— Supplied text —
The Independent Onlinearticle(archived at Refuse and Resist!)
What Really Happened?

legs

i got a nasty sunburn in colorado when i was riding around on my kayak. my legs were really red. the next day i went out again, because chris (who never posts because he's a douche) was visiting from denver. i so paranoidally sprayed sunscreen on my charred legs that it eventually lacquered them in a clear coating. i didn't get burned, though it was completely disgusting.

the best, best best part of getting a sunburn is, of course, getting to peel the skin off later. it's like a joyous romp to me. i giggle with glee at the thought of getting a long, sheer section of skin peeling off. it's not a sexual fetish, not yet anyway...

being fairskinned, i feel cautious about getting burned, so when i get a real good peel working it's like a special treat from the melanoma bunny.

telling

I know it's just one staffer for one insane idiot neo-con, but it's still telling. Bear in mind that this is in reaction to ONE op-ed in ONE newspaper.

“Connecticut should have its statehood taken away from it. The foolishness of its pampered residents should be demonstrated to others by a government program to bulldoze the entire state, salt the land and construct a windfarm to supply NYC with electricity. And its residents should be relocated to Guantanamo Bay where they can take a number behind the 3 who hung themselves this weekend, since they seem so intent on suicide.”
-- Daniel Kish, a senior adviser to Pombo, in an email


we live in a time where a significant chunk of the country supports a party that believes it's okay to kill and imprison other Americans if they disagree with a political standpoint you have. That is alarming as fuck. some people call it a "rise in eliminationist rhetoric". i call it "buy a fucking gun and keep your name and address secret". Because, although they're right now just a bunch of windbag assholes, they're setting the groundwork for the even bigger psychos who will come after them. And since their predecessors set the bar for acceptable rhetoric so low, they will infer that the bar for acceptable actions is equally low. And then horrible tihngs happen.

— Information shown —

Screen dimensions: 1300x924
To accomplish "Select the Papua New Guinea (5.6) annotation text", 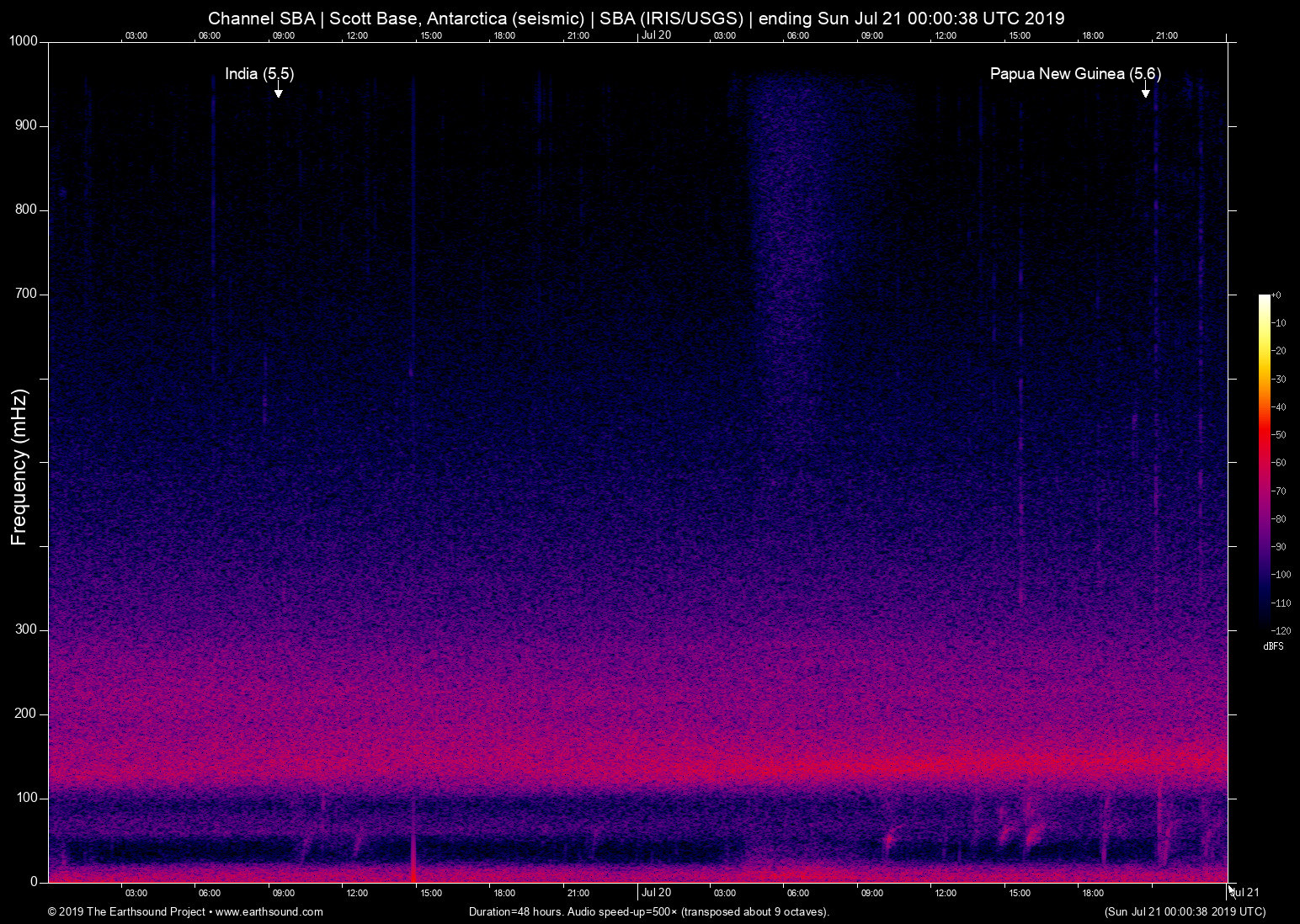I will [1075, 74].
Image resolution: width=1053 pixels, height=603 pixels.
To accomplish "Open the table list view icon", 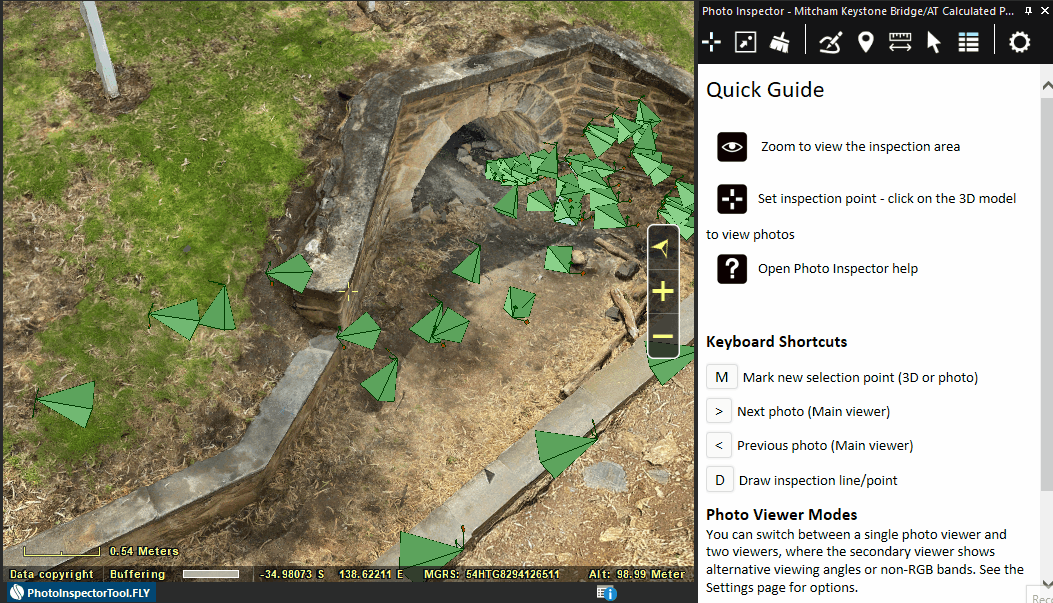I will [968, 42].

— Exercise instructions —
• a. From the blog text, reproduce everything from "What Really Happened?" down to "was completely disgusting.".
• b. What role does the blog text give Daniel Kish?
None of the lines are needed here.

— Answers given —
• a.
What Really Happened?

legs

i got a nasty sunburn in colorado when i was riding around on my kayak. my legs were really red. the next day i went out again, because chris (who never posts because he's a douche) was visiting from denver. i so paranoidally sprayed sunscreen on my charred legs that it eventually lacquered them in a clear coating. i didn't get burned, though it was completely disgusting.

• b. He is a senior adviser to Pombo.